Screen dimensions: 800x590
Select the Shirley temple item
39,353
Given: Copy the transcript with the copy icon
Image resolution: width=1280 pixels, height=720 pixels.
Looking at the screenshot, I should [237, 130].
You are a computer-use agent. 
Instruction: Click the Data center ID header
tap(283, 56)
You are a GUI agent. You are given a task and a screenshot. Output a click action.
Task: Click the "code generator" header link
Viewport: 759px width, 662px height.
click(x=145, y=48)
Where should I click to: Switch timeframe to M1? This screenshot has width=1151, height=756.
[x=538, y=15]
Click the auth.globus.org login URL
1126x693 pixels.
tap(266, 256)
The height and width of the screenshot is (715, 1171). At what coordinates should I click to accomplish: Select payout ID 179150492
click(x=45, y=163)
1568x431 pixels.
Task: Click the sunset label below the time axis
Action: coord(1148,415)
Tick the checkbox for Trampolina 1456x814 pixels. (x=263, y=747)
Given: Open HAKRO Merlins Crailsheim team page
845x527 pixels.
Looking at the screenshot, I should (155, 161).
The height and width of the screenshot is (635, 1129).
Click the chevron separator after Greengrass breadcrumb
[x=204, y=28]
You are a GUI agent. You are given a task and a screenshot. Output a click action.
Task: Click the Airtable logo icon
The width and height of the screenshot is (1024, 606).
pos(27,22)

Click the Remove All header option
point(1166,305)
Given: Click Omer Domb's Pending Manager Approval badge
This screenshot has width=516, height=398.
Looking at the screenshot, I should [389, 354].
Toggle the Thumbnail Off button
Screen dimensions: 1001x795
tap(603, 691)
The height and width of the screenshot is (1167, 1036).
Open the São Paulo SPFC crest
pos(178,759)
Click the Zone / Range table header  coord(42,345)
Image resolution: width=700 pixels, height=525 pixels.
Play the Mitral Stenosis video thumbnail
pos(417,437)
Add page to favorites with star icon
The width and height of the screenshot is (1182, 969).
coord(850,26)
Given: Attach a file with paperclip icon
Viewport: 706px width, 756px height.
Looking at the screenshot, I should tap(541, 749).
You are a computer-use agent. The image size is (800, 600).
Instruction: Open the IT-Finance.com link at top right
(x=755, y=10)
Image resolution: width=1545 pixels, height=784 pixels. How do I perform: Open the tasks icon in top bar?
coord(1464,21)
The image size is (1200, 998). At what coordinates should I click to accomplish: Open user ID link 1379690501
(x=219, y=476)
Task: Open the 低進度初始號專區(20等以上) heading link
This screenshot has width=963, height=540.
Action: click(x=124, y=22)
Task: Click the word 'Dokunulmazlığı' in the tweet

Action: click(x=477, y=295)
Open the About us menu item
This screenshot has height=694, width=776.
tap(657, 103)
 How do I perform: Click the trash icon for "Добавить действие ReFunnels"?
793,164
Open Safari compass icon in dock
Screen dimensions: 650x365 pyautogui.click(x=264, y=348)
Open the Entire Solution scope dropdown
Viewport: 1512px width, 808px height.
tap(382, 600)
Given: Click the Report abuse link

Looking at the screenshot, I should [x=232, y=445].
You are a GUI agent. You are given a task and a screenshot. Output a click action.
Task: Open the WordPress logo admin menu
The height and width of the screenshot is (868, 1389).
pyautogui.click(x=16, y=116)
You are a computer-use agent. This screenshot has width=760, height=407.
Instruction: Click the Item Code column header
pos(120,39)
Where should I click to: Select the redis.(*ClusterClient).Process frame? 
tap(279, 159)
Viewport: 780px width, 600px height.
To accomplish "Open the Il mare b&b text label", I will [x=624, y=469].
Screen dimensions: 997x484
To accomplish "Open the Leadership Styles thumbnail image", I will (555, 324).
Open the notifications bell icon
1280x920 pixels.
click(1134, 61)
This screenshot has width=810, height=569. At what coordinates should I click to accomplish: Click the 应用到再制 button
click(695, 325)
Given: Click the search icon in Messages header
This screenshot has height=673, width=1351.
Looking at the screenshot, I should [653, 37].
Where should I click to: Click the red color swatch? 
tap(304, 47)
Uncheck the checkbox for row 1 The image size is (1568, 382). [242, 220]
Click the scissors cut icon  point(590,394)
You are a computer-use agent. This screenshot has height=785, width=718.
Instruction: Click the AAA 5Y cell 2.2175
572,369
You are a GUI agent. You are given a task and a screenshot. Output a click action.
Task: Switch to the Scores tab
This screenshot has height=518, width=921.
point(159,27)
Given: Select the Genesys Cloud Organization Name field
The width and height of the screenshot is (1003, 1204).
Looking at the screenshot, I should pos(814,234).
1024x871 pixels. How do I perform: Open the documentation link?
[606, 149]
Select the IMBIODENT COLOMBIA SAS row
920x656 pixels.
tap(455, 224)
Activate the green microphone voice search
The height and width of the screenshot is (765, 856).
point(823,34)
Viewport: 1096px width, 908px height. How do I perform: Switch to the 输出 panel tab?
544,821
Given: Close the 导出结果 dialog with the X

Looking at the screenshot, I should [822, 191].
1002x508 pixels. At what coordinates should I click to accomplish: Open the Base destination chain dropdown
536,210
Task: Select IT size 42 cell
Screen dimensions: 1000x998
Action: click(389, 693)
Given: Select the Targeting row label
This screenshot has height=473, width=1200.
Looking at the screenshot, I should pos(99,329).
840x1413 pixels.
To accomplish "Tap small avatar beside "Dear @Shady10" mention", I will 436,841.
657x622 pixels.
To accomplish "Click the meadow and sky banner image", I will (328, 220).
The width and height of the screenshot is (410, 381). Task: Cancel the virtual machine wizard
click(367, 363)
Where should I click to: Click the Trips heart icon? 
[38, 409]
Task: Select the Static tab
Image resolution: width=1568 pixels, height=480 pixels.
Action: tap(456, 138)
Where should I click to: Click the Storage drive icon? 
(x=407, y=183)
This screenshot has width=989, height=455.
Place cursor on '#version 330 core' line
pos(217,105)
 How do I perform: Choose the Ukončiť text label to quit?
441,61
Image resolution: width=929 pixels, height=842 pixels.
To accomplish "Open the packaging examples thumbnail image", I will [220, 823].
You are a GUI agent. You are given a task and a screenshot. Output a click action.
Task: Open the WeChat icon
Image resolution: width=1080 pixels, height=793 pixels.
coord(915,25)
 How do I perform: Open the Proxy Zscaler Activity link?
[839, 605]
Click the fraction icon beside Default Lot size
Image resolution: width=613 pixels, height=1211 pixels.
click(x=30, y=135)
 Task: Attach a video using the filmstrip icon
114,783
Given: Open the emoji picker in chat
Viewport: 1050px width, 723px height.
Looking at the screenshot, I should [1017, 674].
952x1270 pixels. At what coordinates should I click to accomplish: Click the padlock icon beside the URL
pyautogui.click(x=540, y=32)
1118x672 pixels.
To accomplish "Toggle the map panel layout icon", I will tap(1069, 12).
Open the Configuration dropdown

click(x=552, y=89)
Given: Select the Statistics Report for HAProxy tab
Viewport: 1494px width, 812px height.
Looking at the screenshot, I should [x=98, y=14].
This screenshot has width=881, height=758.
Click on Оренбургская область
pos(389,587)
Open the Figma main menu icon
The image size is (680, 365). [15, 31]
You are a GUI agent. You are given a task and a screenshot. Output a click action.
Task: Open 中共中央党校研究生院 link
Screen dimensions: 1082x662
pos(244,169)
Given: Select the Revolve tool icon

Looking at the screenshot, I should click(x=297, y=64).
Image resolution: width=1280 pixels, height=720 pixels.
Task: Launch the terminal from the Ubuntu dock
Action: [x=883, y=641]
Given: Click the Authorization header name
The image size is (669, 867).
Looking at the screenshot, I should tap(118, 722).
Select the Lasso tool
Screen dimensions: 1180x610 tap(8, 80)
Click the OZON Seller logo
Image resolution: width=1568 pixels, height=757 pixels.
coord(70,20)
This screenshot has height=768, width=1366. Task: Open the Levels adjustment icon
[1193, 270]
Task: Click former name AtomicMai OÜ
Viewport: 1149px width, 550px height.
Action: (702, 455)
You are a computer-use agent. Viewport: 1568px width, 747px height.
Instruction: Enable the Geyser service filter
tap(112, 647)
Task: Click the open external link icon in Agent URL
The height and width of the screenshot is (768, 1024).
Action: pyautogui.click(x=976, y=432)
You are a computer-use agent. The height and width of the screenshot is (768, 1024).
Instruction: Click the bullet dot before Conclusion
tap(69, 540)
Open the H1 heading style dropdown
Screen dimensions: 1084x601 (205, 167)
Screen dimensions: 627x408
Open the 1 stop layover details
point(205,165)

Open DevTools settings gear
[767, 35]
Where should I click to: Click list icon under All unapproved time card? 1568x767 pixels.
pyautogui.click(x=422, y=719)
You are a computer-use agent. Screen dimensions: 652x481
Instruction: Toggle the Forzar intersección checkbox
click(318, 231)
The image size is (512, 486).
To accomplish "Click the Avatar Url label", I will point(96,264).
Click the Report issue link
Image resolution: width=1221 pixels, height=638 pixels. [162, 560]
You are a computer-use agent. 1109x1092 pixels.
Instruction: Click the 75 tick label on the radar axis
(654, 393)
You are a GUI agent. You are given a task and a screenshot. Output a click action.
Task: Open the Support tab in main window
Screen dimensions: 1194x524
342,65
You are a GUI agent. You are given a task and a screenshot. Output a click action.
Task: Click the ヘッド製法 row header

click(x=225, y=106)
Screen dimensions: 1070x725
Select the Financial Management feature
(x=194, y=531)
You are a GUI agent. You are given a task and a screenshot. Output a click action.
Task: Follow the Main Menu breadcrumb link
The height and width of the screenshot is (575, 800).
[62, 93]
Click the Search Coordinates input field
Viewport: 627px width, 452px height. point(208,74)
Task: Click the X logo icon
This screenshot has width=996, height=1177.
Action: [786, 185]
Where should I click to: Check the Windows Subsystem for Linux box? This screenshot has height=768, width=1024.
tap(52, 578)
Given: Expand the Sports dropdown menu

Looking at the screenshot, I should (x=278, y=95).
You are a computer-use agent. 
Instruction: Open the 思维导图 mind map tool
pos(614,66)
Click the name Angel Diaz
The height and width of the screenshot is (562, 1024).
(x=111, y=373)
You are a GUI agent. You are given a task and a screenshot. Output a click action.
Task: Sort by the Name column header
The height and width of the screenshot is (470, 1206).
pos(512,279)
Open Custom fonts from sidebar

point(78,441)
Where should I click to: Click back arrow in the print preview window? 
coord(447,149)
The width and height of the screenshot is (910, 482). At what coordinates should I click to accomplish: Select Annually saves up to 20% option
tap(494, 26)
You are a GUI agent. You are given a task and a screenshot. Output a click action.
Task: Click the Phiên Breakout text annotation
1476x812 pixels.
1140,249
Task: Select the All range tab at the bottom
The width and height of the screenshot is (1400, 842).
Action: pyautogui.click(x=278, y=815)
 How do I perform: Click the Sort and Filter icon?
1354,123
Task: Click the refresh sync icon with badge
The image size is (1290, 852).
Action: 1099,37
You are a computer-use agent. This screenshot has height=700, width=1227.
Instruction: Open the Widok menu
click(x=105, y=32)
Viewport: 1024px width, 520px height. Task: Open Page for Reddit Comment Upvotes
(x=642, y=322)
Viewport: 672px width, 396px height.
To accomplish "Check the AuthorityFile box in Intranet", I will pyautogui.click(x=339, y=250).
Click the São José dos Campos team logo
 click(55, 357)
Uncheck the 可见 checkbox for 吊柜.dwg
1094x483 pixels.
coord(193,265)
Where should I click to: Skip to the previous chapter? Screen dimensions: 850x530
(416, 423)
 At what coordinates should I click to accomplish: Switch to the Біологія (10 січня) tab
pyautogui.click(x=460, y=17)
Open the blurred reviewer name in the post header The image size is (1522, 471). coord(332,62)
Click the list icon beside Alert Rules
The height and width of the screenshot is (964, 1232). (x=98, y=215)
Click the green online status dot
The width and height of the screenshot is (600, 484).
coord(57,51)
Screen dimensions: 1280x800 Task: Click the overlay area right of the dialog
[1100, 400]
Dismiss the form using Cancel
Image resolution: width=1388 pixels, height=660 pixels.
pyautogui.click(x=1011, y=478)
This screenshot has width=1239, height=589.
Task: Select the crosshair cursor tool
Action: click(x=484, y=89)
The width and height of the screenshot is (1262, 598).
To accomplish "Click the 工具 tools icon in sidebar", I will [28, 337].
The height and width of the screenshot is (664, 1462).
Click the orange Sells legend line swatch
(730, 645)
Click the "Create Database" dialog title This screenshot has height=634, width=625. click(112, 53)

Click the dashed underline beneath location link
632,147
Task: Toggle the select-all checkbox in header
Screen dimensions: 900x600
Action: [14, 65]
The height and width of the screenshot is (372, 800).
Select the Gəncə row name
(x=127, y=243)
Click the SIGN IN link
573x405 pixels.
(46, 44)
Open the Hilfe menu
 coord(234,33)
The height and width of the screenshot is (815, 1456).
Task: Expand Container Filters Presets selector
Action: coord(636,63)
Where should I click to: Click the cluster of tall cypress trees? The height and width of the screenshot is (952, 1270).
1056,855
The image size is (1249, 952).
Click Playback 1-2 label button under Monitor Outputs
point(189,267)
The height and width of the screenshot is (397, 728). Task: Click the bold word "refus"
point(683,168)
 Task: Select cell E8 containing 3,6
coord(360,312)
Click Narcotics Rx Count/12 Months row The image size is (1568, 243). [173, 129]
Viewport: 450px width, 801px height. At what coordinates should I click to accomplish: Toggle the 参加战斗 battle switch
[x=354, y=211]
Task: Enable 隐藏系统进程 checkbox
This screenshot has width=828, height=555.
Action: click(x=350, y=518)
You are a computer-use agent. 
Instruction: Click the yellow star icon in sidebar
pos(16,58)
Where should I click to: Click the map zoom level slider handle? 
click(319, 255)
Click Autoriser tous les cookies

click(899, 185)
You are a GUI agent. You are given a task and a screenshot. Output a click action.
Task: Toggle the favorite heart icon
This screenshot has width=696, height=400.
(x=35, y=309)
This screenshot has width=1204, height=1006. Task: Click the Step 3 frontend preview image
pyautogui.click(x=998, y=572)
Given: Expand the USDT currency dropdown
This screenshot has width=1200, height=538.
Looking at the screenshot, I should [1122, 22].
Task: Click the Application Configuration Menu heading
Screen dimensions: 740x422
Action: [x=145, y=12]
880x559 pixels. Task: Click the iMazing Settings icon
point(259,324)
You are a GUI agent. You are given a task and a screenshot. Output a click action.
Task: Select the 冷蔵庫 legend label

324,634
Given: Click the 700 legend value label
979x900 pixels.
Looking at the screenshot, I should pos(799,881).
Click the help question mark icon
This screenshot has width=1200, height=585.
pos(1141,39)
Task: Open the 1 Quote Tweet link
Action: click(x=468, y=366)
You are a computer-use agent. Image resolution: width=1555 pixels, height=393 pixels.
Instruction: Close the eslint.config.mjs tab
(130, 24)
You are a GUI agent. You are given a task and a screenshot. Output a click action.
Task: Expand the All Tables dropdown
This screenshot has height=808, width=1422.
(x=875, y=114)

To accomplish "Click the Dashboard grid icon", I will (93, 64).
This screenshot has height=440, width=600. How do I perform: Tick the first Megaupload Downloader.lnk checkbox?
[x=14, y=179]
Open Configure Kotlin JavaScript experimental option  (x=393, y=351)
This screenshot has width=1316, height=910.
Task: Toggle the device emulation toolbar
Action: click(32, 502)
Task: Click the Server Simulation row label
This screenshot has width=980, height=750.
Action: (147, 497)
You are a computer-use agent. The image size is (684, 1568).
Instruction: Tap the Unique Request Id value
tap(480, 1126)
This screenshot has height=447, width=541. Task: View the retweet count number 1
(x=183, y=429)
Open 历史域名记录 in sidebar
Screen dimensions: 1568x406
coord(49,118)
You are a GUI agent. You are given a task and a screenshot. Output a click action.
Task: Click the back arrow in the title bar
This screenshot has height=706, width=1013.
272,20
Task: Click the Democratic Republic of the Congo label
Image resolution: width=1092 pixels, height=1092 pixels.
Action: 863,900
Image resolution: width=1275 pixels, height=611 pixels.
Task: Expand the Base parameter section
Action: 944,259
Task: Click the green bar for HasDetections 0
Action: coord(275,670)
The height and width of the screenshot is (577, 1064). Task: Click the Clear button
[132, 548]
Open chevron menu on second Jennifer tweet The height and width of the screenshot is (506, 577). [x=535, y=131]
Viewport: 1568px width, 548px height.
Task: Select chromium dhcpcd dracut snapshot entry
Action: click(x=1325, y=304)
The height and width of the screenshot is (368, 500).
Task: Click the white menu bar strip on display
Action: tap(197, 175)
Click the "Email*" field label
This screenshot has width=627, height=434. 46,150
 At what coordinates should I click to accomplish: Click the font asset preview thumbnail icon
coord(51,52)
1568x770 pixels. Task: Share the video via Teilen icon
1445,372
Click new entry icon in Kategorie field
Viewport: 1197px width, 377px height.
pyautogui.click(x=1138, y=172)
....
__What to do__. From the records above, show each line that contains the word "badge".

__Your response__.
Given: Click Omer Domb's Pending Manager Approval badge
Task: Click the refresh sync icon with badge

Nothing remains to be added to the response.